RN: Was muss noch getan werden für mehr Gründergeist?
Schon in den Schulen muss den Kindern Unternehmertum näher gebracht werden. Es gibt bereits Angebote, aber noch sehr ungesteuert. Und wir sollten von den USA lernen jedenfalls in dieser Sache. Dort ist ein Gründer nicht gleich verbrannt, wenn er mit seiner ersten Idee scheitert. Da sollten wir in Deutschland auch hinkommen. Zudem brauchen wir für Gründer, die sich in der Wachstumsphase befinden, mehr Unterstützung mit Wagniskapital.
RN: Aber davon gibt es in Deutschland auch zu wenig…
Ja, das ist richtig. Deshalb sind hier verschiedene Maßnahmen geplant.
RN: Was ist konkret geplant?
Die SPD plant ein Gesetz, das die Tätigkeit von Wagniskapitalgebern verbessert und somit Deutschland als Investitionsstandort attraktiver macht. Zudem soll der Invest-Zuschuss Wagniskapital steuerbefreit werden. Außerdem könnte man Kapital zur Wachstumsfinanzierung an der Börse generieren. Hierfür ist ein neues Börsensegment Markt 2.0 geplant. Es finden bereits Gespräche mit der Deutschen Börse, Verbänden und Unternehmen statt. Allerdings dürfen sich nicht die Fehler des Neuen Marktes zur Jahrtausendwende wiederholen.
RN: Dortmund leidet seit Jahrzehnten unter der hohen Langzeitarbeitslosigkeit, eine Besserung ist nicht in Sicht. Die Mittel zur Bekämpfung der Langzeitarbeitslosigkeit sind sogar noch drastisch vom Bund gekürzt worden. Was tut die Bundespolitik zur Bekämpfung der Langzeitarbeitslosigkeit?
Die Kürzungen waren noch unter der alten Regierung. Im neuen Haushalt 2014 sind 325 Millionen Euro mehr als bislang für die Bekämpfung der Langzeitarbeitslosigkeit vorgesehen. Das heißt, das Jobcenter Dortmund hat in diesem Jahr 2,3 Millionen Euro mehr zur Verfügung.

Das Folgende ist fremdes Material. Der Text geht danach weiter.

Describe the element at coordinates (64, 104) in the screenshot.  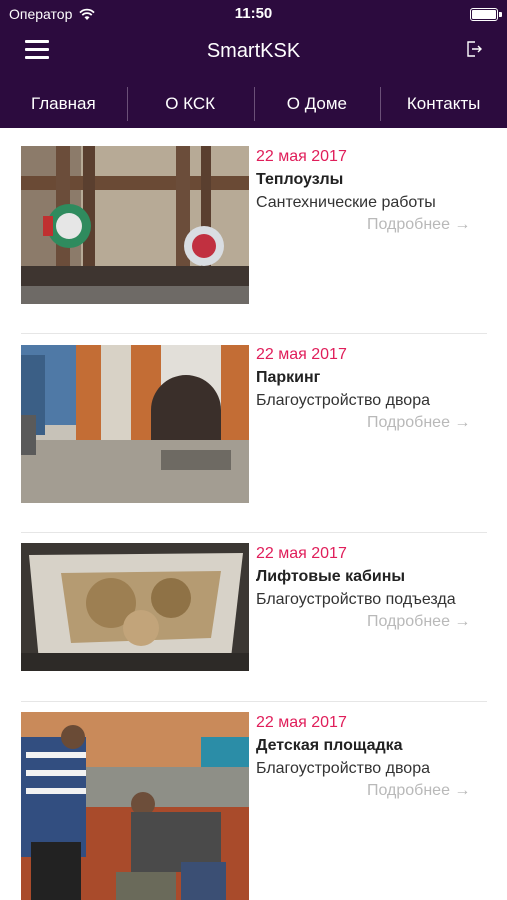
I see `tab-home: Главная` at that location.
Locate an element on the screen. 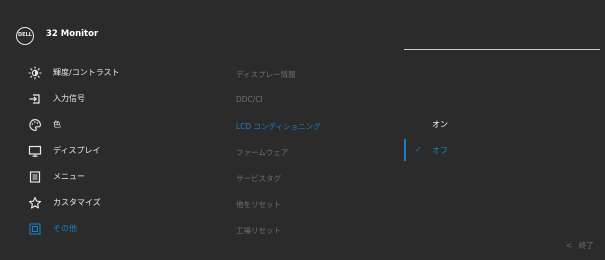  color-palette-icon is located at coordinates (35, 125).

RN: Die 2,3 Millionen Euro fangen die erfolgten Kürzungen bei Weitem nicht auf. Das Grundproblem ist doch, das Langzeitarbeitslose zu schlecht für die heutigen Anforderungen der Arbeitswelt qualifiziert sind. Man kann nicht jeden zum IT-Spezialisten qualifizieren. Wo muss man ansetzen?
Es muss vor allem darum gehen, bedarfsgerecht zu qualifizieren und die Betreuungsquote zu erhöhen. Je besser die Menschen bei ihrem Einstieg in den Arbeitsmarkt betreut werden, desto größer sind die Erfolge. Besonders wichtig ist dies bei jungen Menschen, damit sie wieder schnell in die Arbeitswelt zurückkommen und nicht schlimmstenfalls ihr Leben lang arbeitslos bleiben.
RN: Wenn ein Dortmunder Unternehmer ein Problem mit der Bundespolitik hat, kann er sich dann an Sie wenden?
Ja, natürlich. Es geht mir um einen gemeinsamen Dialog mit allen Akteuren, und ich schaue auch gern mal direkt in Betrieben vorbei.